Published: 2026-04-13

OpenClaw + Hermes Multi-Agent: Supervisor, Monitor, and Shared Memory

Alex Finn argues that OpenClaw (Opus 4.6) and Hermes agent are stronger together than apart — each solves the other's weaknesses. He walks through four concrete workflows: mutual recovery when one agent breaks during updates, the supervisor-builder pattern to save 60–80% on token costs, Hermes cron-monitoring of OpenClaw's autonomous work, and a shared Obsidian memory workspace where both agents learn from each other's mistakes and decisions.

Source video

"You NEED to set up a multi agent team with OpenClaw and Hermes" by Alex FinnWatch on YouTube →

Key Takeaways

  • Supervisor-builder saves 60–80% on token costs. Have OpenClaw (Opus 4.6, expensive) write a plan → hand the plan to Hermes (cheaper model, e.g., ChatGPT OAuth) for execution → OpenClaw reviews the output. The expensive model only handles planning and review, not the heavy lifting of implementation.
  • Mutual recovery eliminates single points of failure. When you upgrade OpenClaw and it breaks, your Hermes agent can diagnose and fix it (and vice versa). Alex went from ~1 hour of downtime per OpenClaw upgrade to literally seconds. The agents know each other's codebases and can fix errors autonomously.
  • Use ChatGPT OAuth for Hermes to keep costs low. Since Hermes is the monitoring and execution agent (not the planning agent), it doesn't need Opus-level intelligence. A $20/month ChatGPT plan plugged into Hermes via OAuth handles monitoring and lighter execution tasks fine.
  • Shared Obsidian memory enables recursive self-improvement.
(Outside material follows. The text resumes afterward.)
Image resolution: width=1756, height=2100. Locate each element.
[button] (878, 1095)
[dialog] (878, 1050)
Both agents read and write to a shared /agent-shared/ folder in Obsidian. Decisions, mistakes, lessons, and working context flow between both agents — so when one gets smarter, the knowledge propagates to the other. Two agents improving each other beats either agent improving alone.
  • Hermes cron monitoring is cheaper than OpenClaw cron monitoring. Because Hermes is lighter-weight and cheaper per token, you can afford to have it check in on OpenClaw's work every 2 hours, run scanner health checks, and alert you when something breaks — frequency that would be cost-prohibitive with Opus.

The Four Workflows

1. Backup and Mutual Recovery

The simplest and most immediately valuable workflow. When OpenClaw breaks during an update (it happens frequently — the open-source community moves fast), ask Hermes to diagnose and fix it. Share the error message and let Hermes read the OpenClaw config files. The fix typically takes seconds to minutes instead of the hour it used to take manually.

This works bidirectionally — OpenClaw can also fix Hermes issues. The key is that both agents have read access to each other's configuration directories and understand each other's codebases.
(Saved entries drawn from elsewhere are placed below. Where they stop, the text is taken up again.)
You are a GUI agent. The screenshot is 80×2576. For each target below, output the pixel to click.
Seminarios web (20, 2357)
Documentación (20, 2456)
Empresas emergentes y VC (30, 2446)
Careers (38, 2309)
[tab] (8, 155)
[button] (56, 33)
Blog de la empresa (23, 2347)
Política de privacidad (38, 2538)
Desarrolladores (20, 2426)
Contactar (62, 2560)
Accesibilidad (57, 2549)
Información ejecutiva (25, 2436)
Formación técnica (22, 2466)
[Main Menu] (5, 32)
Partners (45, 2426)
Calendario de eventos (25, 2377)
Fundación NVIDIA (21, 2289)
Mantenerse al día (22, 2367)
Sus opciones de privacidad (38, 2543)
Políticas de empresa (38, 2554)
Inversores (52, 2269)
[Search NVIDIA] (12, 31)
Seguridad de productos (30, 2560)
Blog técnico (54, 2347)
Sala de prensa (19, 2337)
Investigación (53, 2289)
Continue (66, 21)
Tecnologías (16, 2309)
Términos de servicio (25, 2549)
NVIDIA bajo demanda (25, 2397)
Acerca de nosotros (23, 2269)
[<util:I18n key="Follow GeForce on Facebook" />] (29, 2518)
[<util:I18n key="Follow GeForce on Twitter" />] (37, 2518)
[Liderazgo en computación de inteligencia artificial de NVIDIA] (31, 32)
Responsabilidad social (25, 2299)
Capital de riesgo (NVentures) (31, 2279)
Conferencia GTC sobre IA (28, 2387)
2. Supervisor-Builder Pattern

For any non-trivial build task: (1) Ask OpenClaw (Opus) to generate a detailed plan — it produces a markdown plan file with architecture decisions, step-by-step implementation, and success criteria. (2) Hand the plan to Hermes with "here's the plan, go build it." (3) When Hermes finishes, ask OpenClaw to review the output and flag improvements.
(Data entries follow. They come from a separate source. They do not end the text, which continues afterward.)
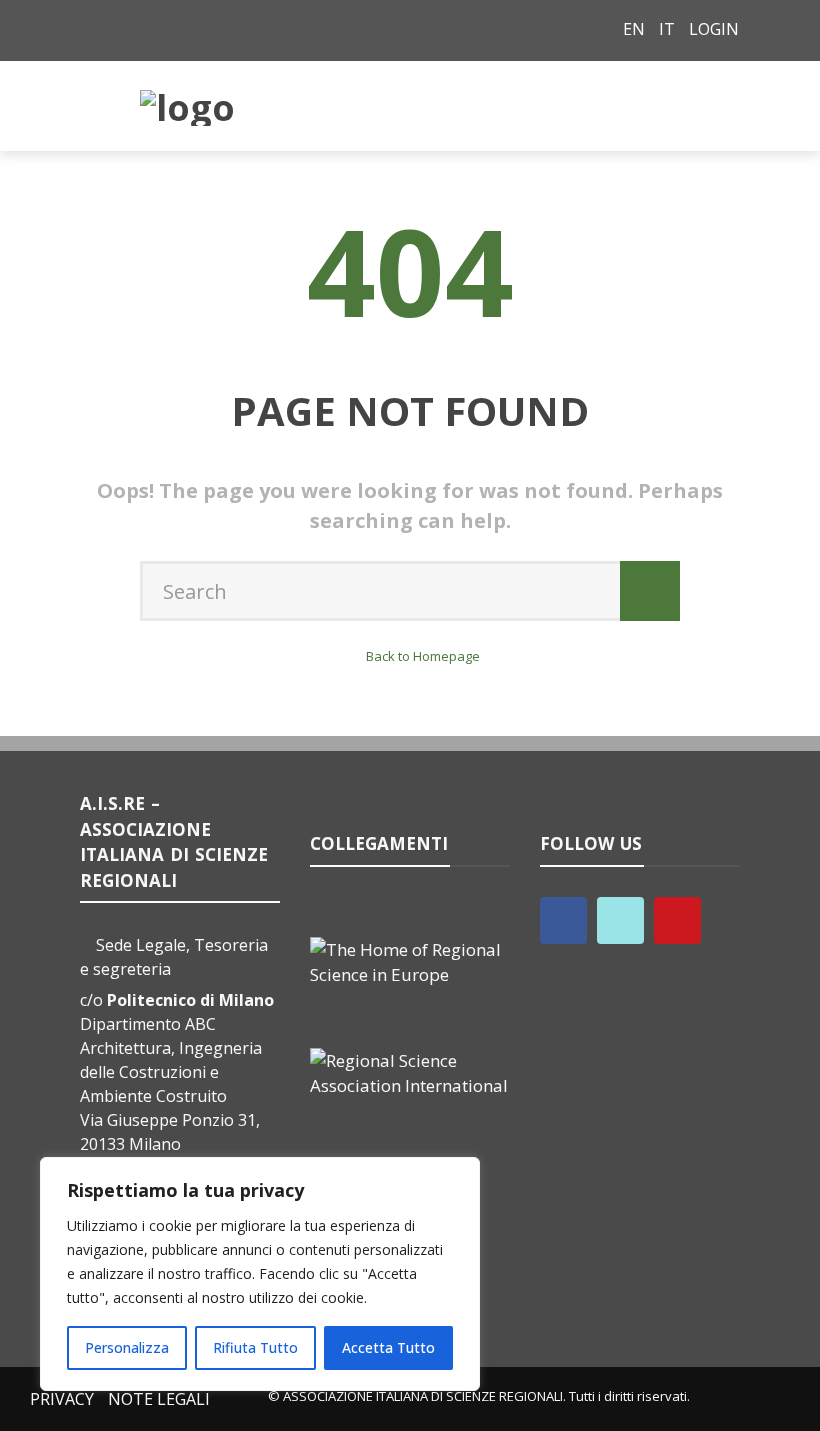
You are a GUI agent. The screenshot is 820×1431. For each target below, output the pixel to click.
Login (714, 29)
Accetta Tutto (388, 1347)
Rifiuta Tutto (255, 1347)
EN (634, 29)
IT (667, 29)
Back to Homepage (423, 656)
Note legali (159, 1399)
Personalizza (127, 1347)
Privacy (62, 1399)
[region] (260, 1274)
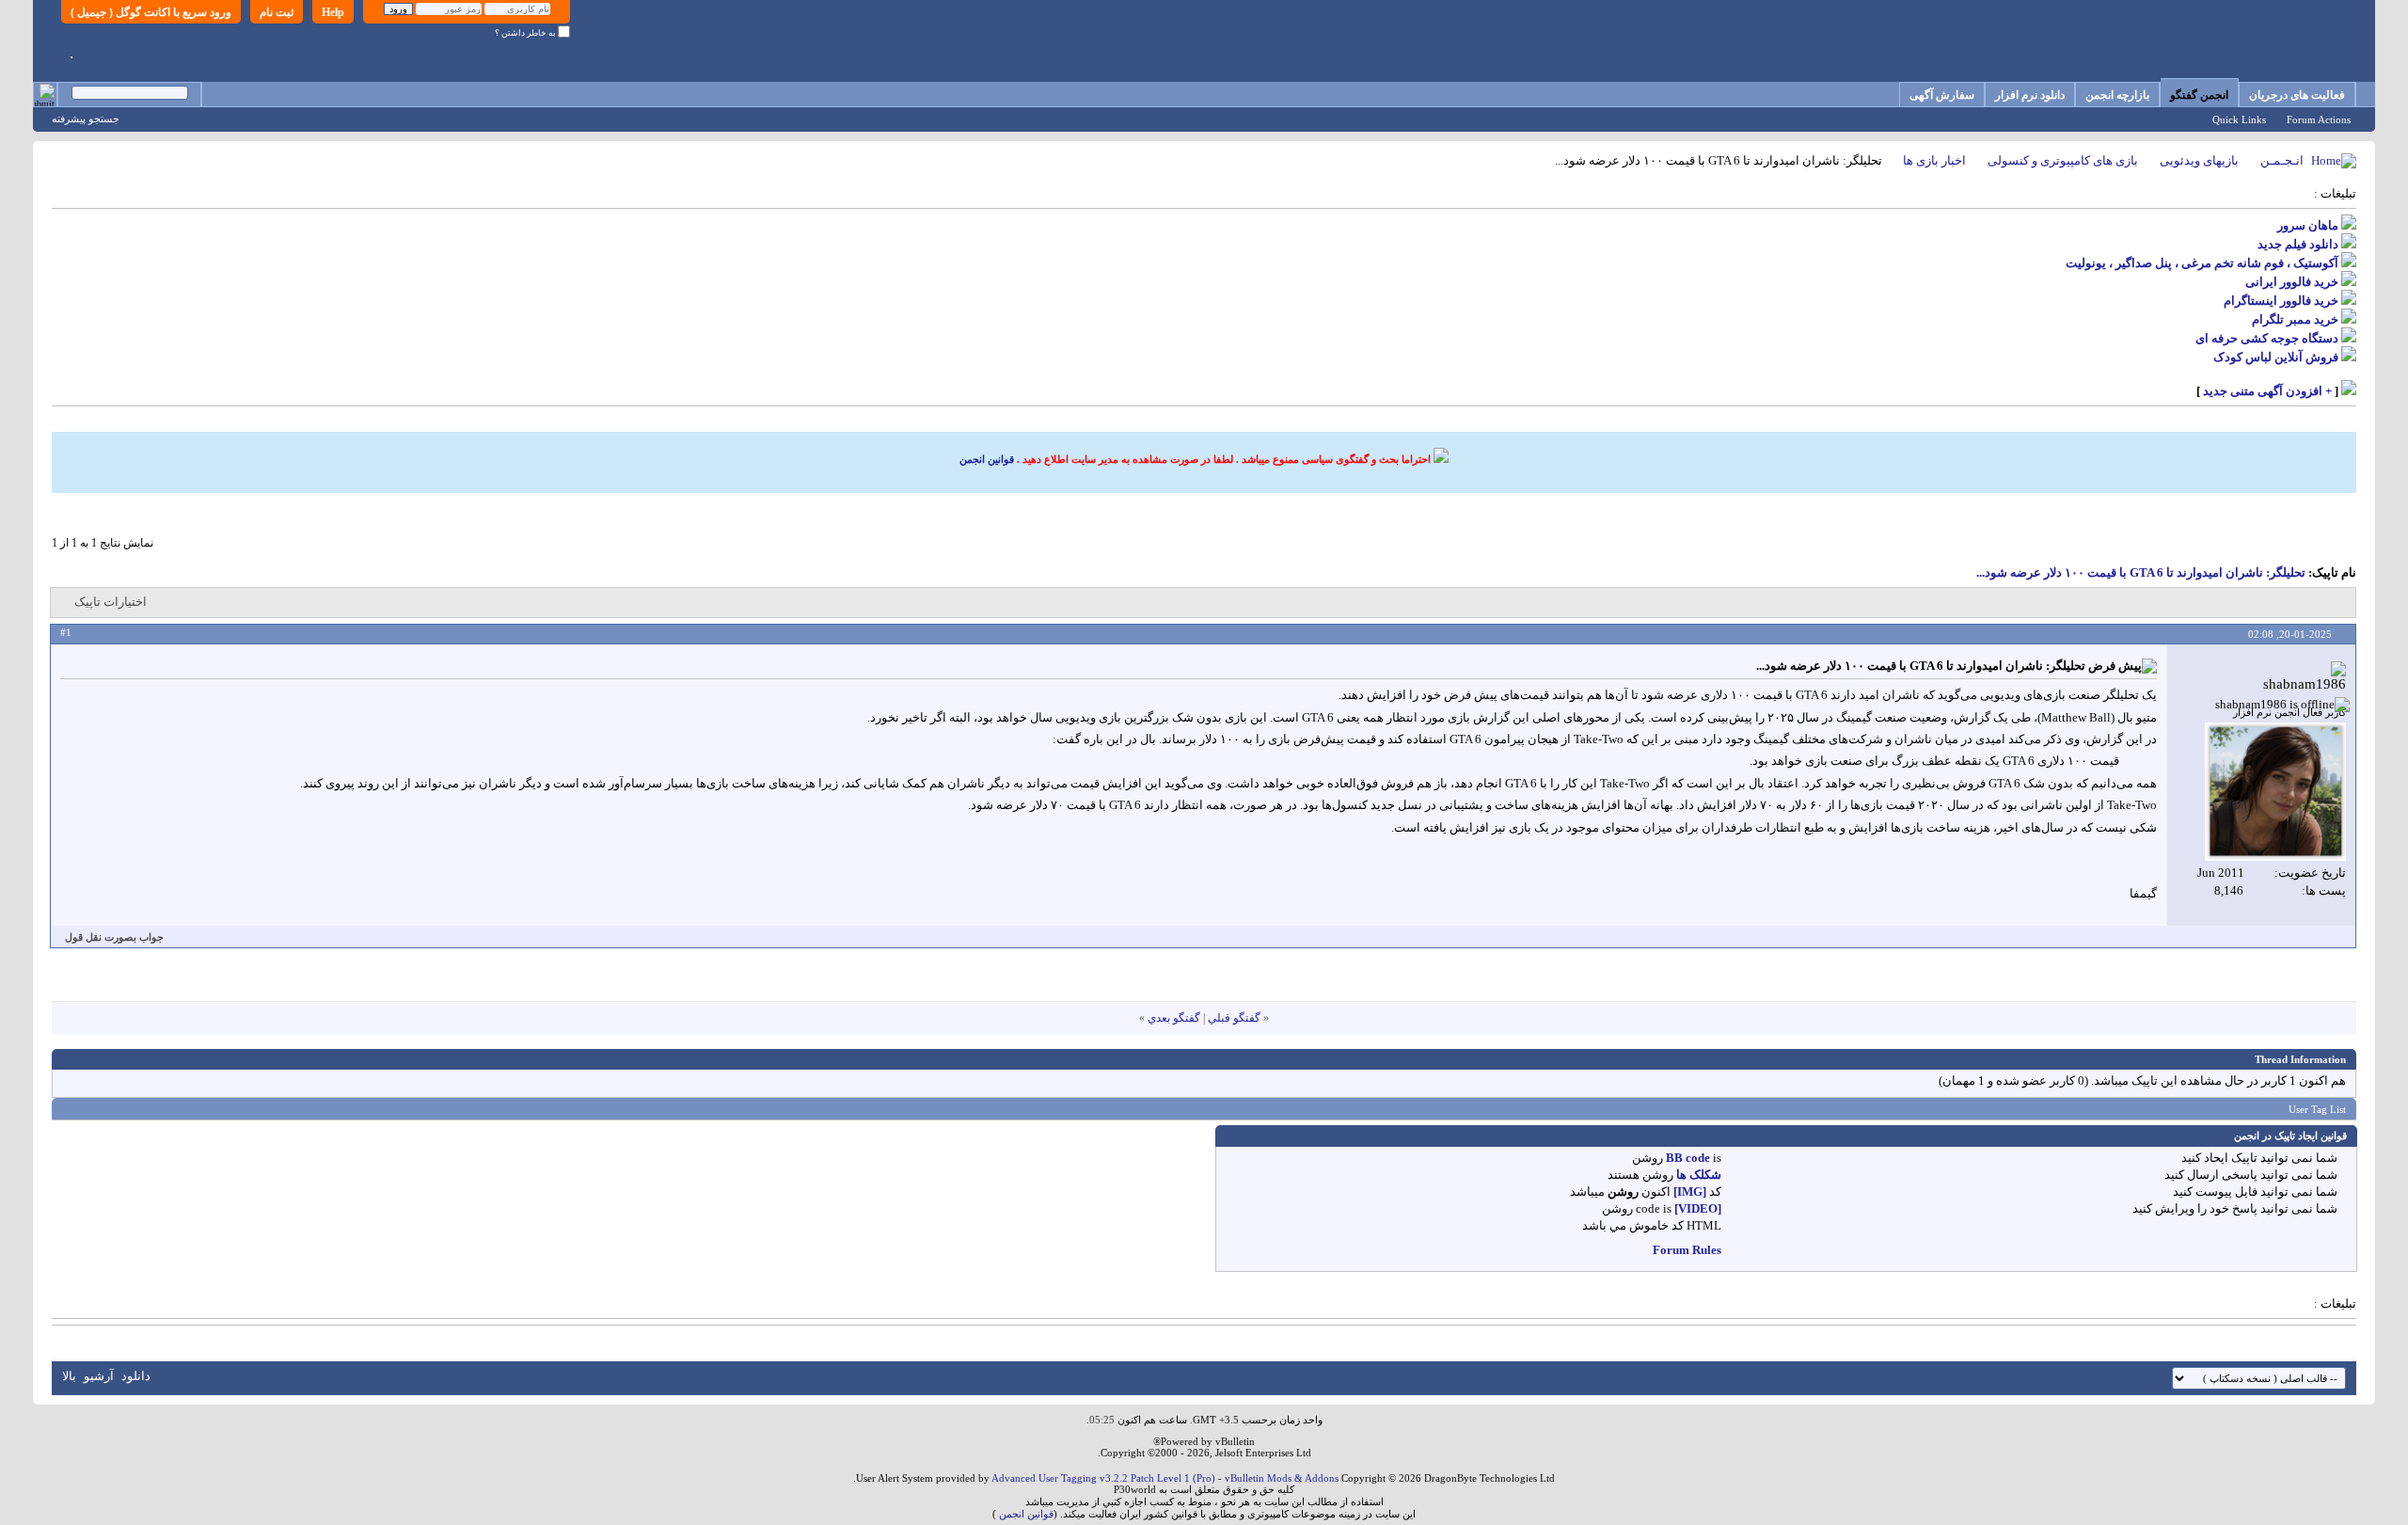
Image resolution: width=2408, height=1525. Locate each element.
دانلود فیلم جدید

Alex demos this live by asking OpenClaw to plan a scanner dashboard (Next.js, showing scanner status and last-run times). OpenClaw produces a 256-line plan. Hermes builds a fully functional dashboard with click-through detail pages from that plan alone. OpenClaw reviews and rates it "solid work, clean and well-structured" with specific improvement notes.

3. Hermes Cron Monitoring

Schedule Hermes (which has cheaper per-token costs) to run cron jobs that check on OpenClaw's autonomous work. Examples: check scanner health every 2 hours, verify that automated posts went out, confirm that scheduled tasks completed. Alert you via Telegram when something fails. This gives you operational visibility into OpenClaw without paying Opus rates for monitoring.

4. Shared Obsidian Memory Workspace

Structure your Obsidian vault with three folders: /agent-openclaw/, /agent-hermes/, and /agent-shared/. Individual agent folders hold their own daily logs, working context, and mistakes. The shared folder holds decisions both agents should know about — business decisions, project plans, key lessons. Both agents check the shared folder at the start of relevant tasks and write to it when they learn something that affects both.

This is free to set up and creates genuine recursive improvement: the more work flows through the system, the smarter both agents get at your specific use cases.

Model Recommendations

Alex's current setup (April 2026): OpenClaw runs on Opus 4.6 via API — the most capable model for complex planning and review. Hermes runs on ChatGPT via OAuth from an existing $20/month plan — adequate for monitoring, execution from plans, and lighter tasks. If you can't afford Opus API for both, reserve it for OpenClaw and use a cheaper model for Hermes.